I’m still experimenting with this photography thing, and am still trying to learn how to manipulate the manual settings. This weekend I used one of our cats as a muse. She was not amused. I am quite certain that there is a nasty fall down the stairs in my future. But I thought I got some fairly decent shots out of the deal.
I learned this week…
…that I am old. Or so my health insurance carrier tells me. I received a very nice letter from them informing me that my recent birthday (the one that isn’t until mid-June) has pushed me into a higher age bracket and, though it pains them greatly, they must raise my rate by 2% effective April 1st. Bastards.
…that once again, I find that I am a few steps behind everyone else when it comes to discovering new and exciting television. First, the BBC’s Sherlock, and now PBS’s Downton Abbey. I need to get with the program. Both of these shows are well-written, well-acted, and well…just plain brilliant.
…that if civilization as we know it should end and the burden of rebuilding and repopulating the world falls to the brilliant minds of the students in my Sociology class, we are all screwed. Newt Gringrich’s moon colony might not be such a bad idea after all.
…that my daughter’s sixth grade band is amazing. I am very proud of her. She’s come a long way in five months.
…that as the daughter of a breast cancer survivor, I’ve always had the highest respect for Susan G. Komen for the Cure. Not anymore.
…that I really don’t like making my own coffee in the morning. That makes me sound spoiled, doesn’t it. Well, I am. My husband makes coffee every night at bedtime, sets the little timer thing, and BAM! I have coffee when I roll out of bed at 5 a.m. He’s out-of-town. I have to make my own coffee this week. It sucks.

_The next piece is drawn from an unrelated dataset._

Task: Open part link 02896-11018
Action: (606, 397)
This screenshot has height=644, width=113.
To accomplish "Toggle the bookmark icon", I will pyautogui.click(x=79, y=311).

…that my fat cat has lost weight. This a good thing for he tipped the scales at 19 lbs at his last vet check up. I am happy to report that his “high fiber, low-calorie food that costs me a fortune” actually worked. He’s down to a svelte 15 lbs. Of course, he thinks he’s starving to death and has taken to counter hopping in search of something left unattended. I turned around the other night and found him perched by the sink, staring a hole through me. I was a little scared. For a minute, I thought he was contemplating my nutritional value.
…that me and old Thomas Hobbes are not going to be good friends.
…that I find reminders of my dad in the strangest places. This week on my way to the office, I was listening to a 60s themed satellite radio station I like and a song I haven’t heard in years came on. (Don’t judge me. I’ve made no secret of my opinion on the music produced during that decade – BEST MUSIC EVER) As it began to play, recognition took hold, and all I could see was my father dancing around in his stocking feet, lip syncing the words, and making Groucho Marx faces. I miss my dad.
***Warning: Pet peeve of the week***
…that I hate pointless art projects. I hate pointless art projects even more when they are completely irrelevant to class curriculum. In Yoga for a Grade, we were instructed to make a new friend (shoot me now), ask them
asinine personal questions, and create a collage of their life based on what we learned in a ten minute conversation. We are expected to present them to the class when next we meet. Really? I think I preferred the Down Dog into Plank (hold for one minute), then down and up into Up Dog sequences she made us do – fifteen times in a row! – during the last class.
…and last but not least, this week’s awww moment is brought to you by Cousin Violet, the Dowager Countess of Grantham (Maggie Smith) from Downton Abbey. She is quite warm and loving in her own way – really.